The Great Auk was a majestic, flightless bird, wiped out by humans in the 19th century. A beautiful creature that the world will never see again. Human greed and disregard for the natural world put an end to this and countless other species over the centuries. One might have thought that, in these days of supposedly enlightened awareness of the environment and the creatures with which we share the planet, we humans would have stopped killing wild animals and birds and pushing them to the brink of extinction and beyond.
However, it sometimes seems that what we are doing is just making the task ever more streamlined and efficient. Wind turbines, vast banks of them off our coasts and on our precious land, are killing birds in huge numbers – many of them already protected or endangered species. Potentially, the turbines could be making swift work of decimating bird populations and the only difference between our ancestors callously hunting birds to extinction and today's disregard for the birdlife around us is that technology has made the method of dispatching them both faceless and business-like.
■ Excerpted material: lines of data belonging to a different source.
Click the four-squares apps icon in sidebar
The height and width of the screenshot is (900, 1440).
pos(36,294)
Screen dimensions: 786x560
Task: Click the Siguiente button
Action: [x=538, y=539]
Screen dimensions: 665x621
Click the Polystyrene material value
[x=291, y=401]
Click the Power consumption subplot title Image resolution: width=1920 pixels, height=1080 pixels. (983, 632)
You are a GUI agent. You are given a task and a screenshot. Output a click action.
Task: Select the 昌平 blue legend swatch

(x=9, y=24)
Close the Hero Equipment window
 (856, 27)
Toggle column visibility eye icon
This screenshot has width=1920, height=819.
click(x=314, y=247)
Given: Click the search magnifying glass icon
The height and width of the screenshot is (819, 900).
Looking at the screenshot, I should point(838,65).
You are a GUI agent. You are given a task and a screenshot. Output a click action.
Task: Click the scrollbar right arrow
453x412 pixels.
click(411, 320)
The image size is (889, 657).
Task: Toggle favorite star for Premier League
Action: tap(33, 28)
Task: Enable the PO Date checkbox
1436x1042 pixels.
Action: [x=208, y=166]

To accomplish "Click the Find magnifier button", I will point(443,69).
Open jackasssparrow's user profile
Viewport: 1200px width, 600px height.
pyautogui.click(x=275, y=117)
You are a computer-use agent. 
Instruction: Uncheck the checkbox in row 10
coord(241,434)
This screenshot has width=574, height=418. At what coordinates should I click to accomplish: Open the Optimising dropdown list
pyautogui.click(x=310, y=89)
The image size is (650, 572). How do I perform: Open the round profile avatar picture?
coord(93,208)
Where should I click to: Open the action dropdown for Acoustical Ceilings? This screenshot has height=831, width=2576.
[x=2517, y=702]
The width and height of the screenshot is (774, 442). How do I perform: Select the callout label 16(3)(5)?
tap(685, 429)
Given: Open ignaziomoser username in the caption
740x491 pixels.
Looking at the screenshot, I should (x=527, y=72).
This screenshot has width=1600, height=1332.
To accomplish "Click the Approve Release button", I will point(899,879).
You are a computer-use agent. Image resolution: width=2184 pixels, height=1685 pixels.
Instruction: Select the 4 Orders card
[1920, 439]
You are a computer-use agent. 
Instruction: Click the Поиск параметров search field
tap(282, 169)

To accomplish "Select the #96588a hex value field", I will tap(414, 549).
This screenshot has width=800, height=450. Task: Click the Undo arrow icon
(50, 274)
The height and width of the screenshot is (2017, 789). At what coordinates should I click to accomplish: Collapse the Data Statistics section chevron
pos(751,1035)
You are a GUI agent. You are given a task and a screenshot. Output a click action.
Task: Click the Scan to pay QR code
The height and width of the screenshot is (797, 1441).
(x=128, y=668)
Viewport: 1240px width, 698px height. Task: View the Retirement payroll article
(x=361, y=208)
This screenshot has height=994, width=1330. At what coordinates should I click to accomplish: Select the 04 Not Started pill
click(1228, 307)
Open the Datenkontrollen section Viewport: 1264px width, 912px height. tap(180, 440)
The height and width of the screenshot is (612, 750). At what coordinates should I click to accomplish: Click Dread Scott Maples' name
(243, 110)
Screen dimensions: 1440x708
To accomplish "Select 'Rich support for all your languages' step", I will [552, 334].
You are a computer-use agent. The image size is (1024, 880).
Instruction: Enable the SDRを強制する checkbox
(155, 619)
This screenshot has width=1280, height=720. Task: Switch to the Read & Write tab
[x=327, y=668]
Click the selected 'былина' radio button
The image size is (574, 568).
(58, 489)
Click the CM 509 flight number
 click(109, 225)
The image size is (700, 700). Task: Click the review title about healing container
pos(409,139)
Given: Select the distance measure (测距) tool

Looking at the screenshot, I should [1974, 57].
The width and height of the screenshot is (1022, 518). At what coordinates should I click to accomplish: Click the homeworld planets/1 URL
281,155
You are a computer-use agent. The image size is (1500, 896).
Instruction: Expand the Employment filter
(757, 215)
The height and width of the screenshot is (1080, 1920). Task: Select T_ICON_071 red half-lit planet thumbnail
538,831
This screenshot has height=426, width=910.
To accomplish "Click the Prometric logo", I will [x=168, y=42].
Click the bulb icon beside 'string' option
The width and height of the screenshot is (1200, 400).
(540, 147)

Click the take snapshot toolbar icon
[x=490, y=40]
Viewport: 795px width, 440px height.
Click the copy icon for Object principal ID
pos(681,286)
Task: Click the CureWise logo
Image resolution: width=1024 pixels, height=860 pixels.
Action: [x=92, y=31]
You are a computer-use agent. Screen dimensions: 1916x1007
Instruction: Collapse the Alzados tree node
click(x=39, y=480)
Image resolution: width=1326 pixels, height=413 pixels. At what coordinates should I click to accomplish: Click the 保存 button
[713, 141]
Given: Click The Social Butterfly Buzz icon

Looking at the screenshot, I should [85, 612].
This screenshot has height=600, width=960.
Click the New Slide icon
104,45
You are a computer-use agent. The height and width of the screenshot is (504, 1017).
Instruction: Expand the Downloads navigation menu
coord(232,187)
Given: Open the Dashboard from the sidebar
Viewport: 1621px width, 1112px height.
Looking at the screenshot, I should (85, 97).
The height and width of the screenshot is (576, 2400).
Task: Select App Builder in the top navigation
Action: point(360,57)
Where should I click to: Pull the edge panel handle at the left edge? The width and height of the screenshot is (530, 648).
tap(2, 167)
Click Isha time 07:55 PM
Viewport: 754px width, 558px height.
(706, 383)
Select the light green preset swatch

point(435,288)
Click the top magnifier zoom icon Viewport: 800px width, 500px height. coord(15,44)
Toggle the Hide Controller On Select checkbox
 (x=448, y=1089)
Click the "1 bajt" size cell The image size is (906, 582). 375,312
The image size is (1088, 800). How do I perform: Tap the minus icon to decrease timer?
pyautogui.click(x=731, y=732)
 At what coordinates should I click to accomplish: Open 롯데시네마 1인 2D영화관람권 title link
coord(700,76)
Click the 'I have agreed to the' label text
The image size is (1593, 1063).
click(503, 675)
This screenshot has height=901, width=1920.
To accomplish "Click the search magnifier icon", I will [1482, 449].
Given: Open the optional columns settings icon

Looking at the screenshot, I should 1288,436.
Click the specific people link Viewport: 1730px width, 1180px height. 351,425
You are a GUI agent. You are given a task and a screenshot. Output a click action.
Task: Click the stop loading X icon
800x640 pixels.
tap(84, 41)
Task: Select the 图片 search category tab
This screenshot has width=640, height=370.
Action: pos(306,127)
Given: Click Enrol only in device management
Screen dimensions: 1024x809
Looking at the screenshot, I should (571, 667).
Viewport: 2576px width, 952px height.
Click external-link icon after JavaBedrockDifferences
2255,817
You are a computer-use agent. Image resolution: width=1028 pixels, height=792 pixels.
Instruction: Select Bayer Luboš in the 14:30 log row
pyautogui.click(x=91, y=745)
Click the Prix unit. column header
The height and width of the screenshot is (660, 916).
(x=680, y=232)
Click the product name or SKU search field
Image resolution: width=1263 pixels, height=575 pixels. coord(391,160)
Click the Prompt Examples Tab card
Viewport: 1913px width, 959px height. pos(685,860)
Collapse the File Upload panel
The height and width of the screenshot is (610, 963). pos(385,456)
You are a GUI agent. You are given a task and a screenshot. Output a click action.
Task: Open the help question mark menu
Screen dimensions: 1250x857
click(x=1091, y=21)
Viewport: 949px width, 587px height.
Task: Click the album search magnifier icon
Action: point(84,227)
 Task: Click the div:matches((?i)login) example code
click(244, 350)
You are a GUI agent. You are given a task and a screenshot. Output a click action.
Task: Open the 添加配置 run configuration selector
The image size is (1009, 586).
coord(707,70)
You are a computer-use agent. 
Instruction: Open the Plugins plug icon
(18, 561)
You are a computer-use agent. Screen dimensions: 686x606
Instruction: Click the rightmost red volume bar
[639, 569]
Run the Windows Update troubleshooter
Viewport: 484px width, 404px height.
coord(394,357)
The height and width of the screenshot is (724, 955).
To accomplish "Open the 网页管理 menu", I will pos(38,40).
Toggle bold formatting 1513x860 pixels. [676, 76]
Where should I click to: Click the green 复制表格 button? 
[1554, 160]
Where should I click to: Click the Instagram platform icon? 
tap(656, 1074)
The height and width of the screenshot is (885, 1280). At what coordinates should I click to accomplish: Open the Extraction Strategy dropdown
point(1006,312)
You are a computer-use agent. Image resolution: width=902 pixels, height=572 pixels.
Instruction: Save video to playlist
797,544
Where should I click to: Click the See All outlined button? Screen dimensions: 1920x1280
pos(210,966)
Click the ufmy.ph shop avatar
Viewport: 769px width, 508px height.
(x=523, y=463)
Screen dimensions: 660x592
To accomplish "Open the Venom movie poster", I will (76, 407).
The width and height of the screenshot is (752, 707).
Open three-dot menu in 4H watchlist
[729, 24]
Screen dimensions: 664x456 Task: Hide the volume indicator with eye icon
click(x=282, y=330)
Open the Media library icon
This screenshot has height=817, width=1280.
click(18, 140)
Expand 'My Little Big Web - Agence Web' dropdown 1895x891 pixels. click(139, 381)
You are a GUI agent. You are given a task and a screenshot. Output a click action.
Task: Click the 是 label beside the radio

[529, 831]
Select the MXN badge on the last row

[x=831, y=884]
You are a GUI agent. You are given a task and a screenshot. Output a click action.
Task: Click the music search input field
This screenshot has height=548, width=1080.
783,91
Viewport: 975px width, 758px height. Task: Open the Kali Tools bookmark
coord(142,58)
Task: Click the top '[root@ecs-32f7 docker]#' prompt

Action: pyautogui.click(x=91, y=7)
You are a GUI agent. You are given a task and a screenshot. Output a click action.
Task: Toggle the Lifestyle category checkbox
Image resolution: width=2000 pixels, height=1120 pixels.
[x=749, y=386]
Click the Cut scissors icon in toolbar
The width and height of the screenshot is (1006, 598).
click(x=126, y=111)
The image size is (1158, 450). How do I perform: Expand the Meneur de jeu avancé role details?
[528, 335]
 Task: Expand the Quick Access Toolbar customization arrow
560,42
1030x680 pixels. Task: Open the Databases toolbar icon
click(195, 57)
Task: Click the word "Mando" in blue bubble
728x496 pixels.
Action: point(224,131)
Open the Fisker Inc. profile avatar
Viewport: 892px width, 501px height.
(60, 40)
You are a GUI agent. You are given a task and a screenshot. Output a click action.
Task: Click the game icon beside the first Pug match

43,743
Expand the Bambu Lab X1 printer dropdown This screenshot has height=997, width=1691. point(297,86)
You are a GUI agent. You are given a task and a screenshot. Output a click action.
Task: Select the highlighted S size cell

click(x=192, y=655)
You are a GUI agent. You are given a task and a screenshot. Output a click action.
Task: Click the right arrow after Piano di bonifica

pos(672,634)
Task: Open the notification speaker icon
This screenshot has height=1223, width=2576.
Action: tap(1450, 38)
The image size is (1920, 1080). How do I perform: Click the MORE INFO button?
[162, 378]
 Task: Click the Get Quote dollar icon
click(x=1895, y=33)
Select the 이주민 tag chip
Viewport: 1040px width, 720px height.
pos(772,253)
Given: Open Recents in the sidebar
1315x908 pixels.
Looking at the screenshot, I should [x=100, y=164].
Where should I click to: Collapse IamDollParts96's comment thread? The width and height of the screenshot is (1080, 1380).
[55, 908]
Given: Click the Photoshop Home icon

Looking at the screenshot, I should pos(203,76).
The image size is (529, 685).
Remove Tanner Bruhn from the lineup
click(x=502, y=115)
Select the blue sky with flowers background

What might have taken decades or centuries in the past could now see bird populations wiped off the face of the earth in record time.
Well done people.
Their effect on avian life has led to the turbines being referred to by some as 'bird blenders'.
Some facts for you:-
Puffins and other species are at great risk off the coast of the USA and in Scotland where banks of turbines are planned in and around the breeding and feeding grounds of the birds.
Inland, US legislation reportedly accepts the incidental deaths of up 4,200 Golden Eagles as a casualty of the establishment of wind farms over the next 30 years.
Whooping Cranes are also endangered by wind farms in the USA. This is the world's rarest Crane and according to ABC (American Bird Conservancy) “Although this species has been saved from extinction for the moment, and populations are increasing.......poorly-sited wind turbines pose a particular threat to Whooping Cranes, since their population is still so dangerously small.” At least 5,500 turbines already exist in the species' migratory corridor and more than 18,000 are planned.
Migrating species such as Trumpeter Swans, Snow Geese and some species of duck may be severely affected by turbines if plans for a wind farm in Missouri go ahead.
In 2015, CBS News reported that: “An analysis by the American Bird Conservancy (ABC) shows that more than 30,000 turbines overlap with federally protected bird habitat, including 24,000 in the migratory corridor of the Whooping Crane and 3,000 in breeding grounds of the endangered Greater Sage-Grouse.”
Several million more birds are killed by the power lines and pylons that carry the power generated by the turbines.
Back here in the UK, RSPB (Royal Society for the Protection of Birds) Scotland, which is an organisation supportive of renewable energy, was forced into opposing plans for four huge windfarm projects on the Firth of Forth and Firth of Tay due to the significant impact it believed there would be on populations of protected species including Puffins and Kittiwakes. They said, at the time the initial plan was given consent, that the projects were predicted to have the potential to kill tens of thousands of seabirds over their lifetimes. However, despite a valiant effort to halt the plans, the project appears to be going ahead. The RSPB says “Whilst we fully support deployment of renewable energy, this must not be at any cost. Combined, these four huge projects threaten to kill thousands of Scotland's internationally protected seabirds every year, including thousands of puffins, gannets and kittiwakes. These could be amongst the most deadly windfarms for birds anywhere in the world.”
The problem is that some wind farms are poorly located in areas where their impact on birdlife can be enormous. We are now several years into the development of wind farm technology and still we see plans passed for turbines in locations which will impact heavily on birds and other wildlife. This is quite inexcusable and I believe points to the fact that energy companies care less about wildlife than they do about profit.
The poorly located Scottish developments are mirrored around the world.
In Kenya, the proposed Kipeto Wind Energy project could impact on at least two species which are already on the brink of extinction, Rüppell's Vulture and the White-backed Vulture.
In North America, proposed wind farm projects that will likely cause major harm to bird populations include the one at Nantucket Sound, Massachusetts. According to ABC, this project is in area with one of the largest concentrations of migratory birds in the world and they say that there would be a “high risk of catastrophic mortality events” to species that include the already endangered Piping Plover and Roseate Tern.
There are many more examples of plans for poorly located wind farms in the United States.
Wind farms in China and India are also cause for concern and although bird mortality figures here are harder to find, it seems likely that bird populations are being negatively affected.
In summary, as wind farms continue to be constructed around the world, sometimes planned with little regard for the impact they may have on wildlife, we can foresee a potentially catastrophic decline in some of our most endangered species.
We haven't learnt any lessons from the past it seems.
From the Dodo to the Great Auk, mankind's disregard for the birdlife of our planet seems destined to continue.